As a parent, I see so many different methods, rules, suggestions, ways to parent it’s tough to tell who’s right and who’s wrong. It’s hard to tell which method will work and which ones won’t. Well, not until 20 years later and we look back using our perfect hindsight vision and wish would would have done, said, reacted, taught, reared, our kids differently.

Looking ahead is difficult. We don’t know exactly how our kids will react to certain rules, certain consequences, the various methods of time outs and the whole reward/punishment philosophy. Over my 9 + 5 years of parenting I’ve used my own strategies and I’ve used suggestions from others. What I have learned the most are the kind of parents I dislike the most.

Parents who allow unlimited screen time  

They explain that technology is the way of the future why should their child not embrace it. They might as well learn it now and get a head start. They seem to instinctively know how it all works anyway. Besides, when they’re on their phone/tablet/computer/game console they aren’t out running the roads getting into trouble.

Parents who are strict with screen time

These parents are almost obsessive with how much time their child spends in front of a screen playing games. They justify it by arguing that there are more important things to do than play video games. They expect their child to engage in physical play, use imagination, interact with others, and in general – learn.

Babies who are breastfed

They say repeatedly that the benefits of breastfeeding are immeasureable. Antibodies, vitamins, that it provides ample nutrition for proper growth of body and brain. It’s convenient in that the baby can be fed anywhere with no prep work. It’s almost a celebratory event when a mom’s milk comes in.

Babies who are bottle fed

Some moms just aren’t physically able to breastfeed.

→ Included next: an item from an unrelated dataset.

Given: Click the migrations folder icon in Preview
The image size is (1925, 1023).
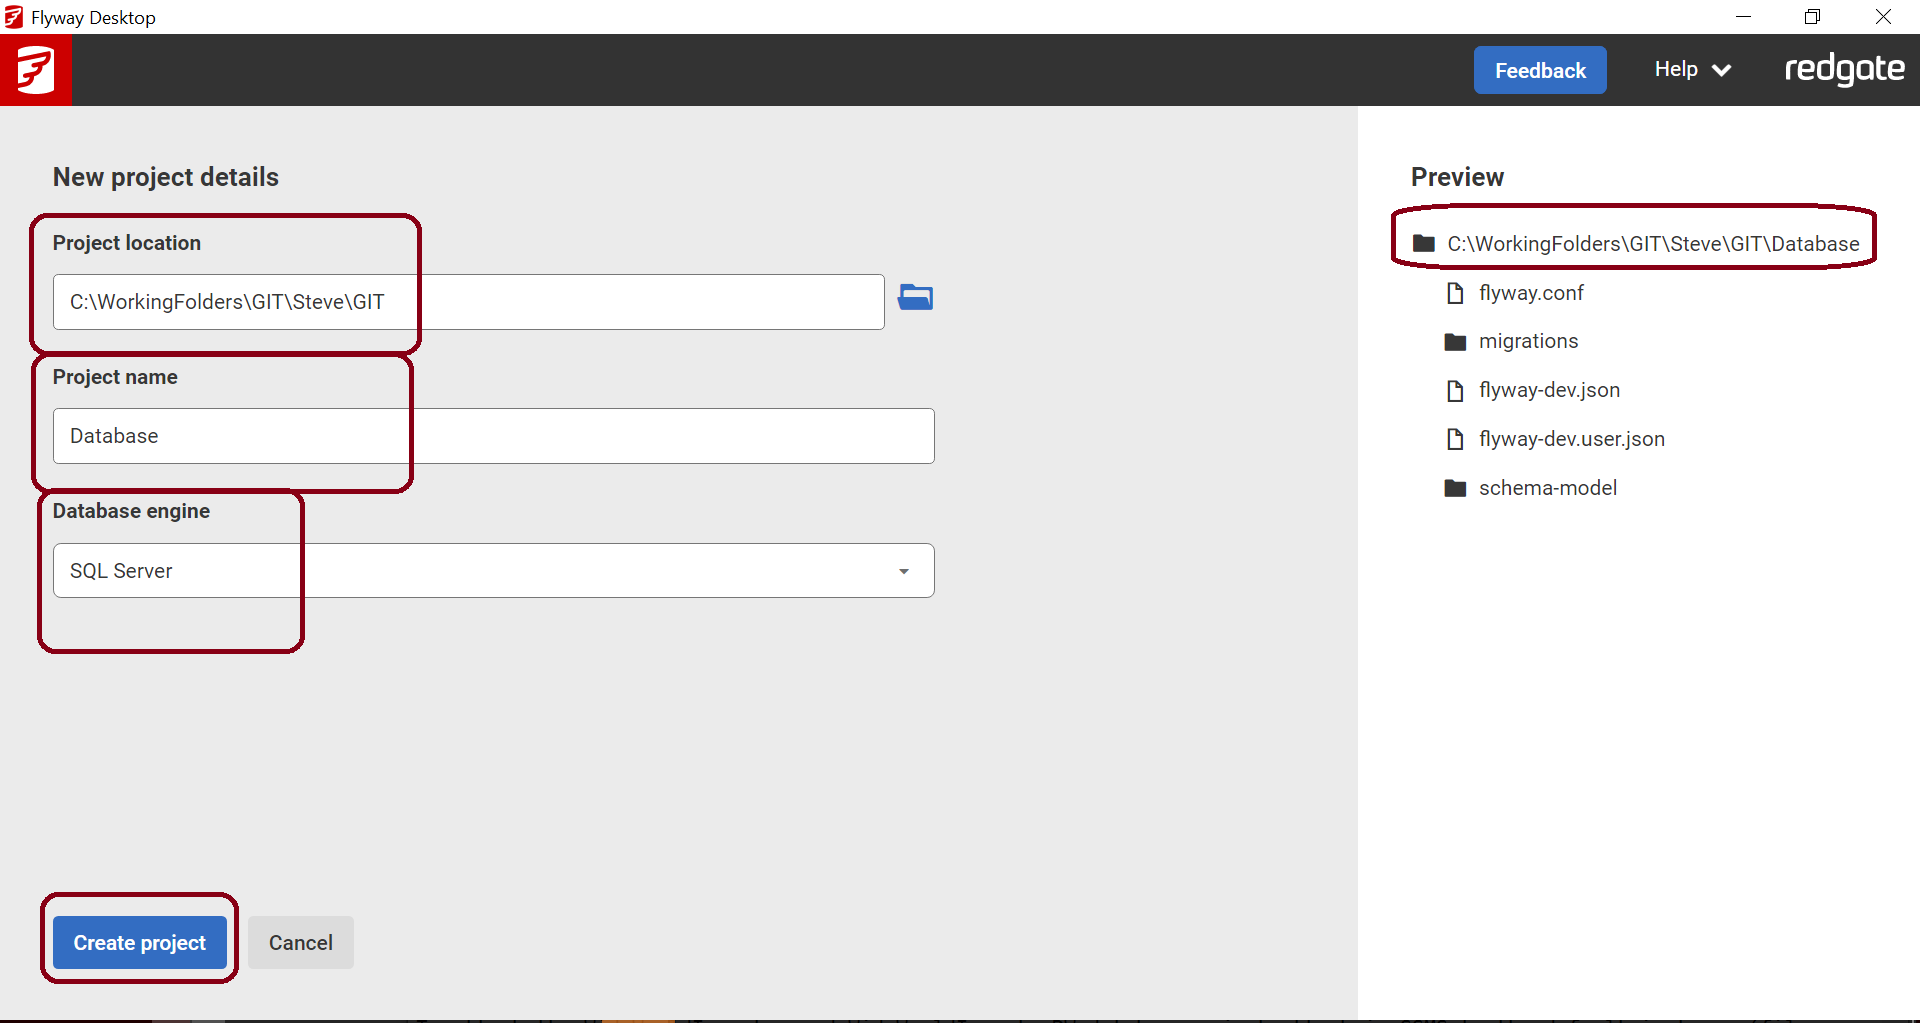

Perhaps they don’t produce enough milk. Perhaps they see their breasts as something sexual and feel uncomfortable breastfeeding. Perhaps the baby isn’t able to breastfeed. If they can’t latch properly, they can’t eat. If they’re lactose intolerant and power puke after feeding, then they won’t eat. 

Tiger parents, helicopter parents, free range parents, snow plow parents
Some parents push their kids to succeed, even at an extremely early age. Some parent hover over their child to make sure those who influence their child do so in a way that benefits the child. Some parents allow their child the freedom to be and do what they want. Some parents push aside all problems their child might encounter before the child even knew the problem was a possibility. 

I won’t write about any of them. They’re all right. They’re alright. I’ve written it before and I’ll write it again: So long as your child is happy, healthy, and educated, keep on keeping on. Do what is right for you, your child, and your family. Never mind what that other mom is doing to survive her children. We’re just doing the best we can with what we’re given. No one knows how it’ll all turn out in the end.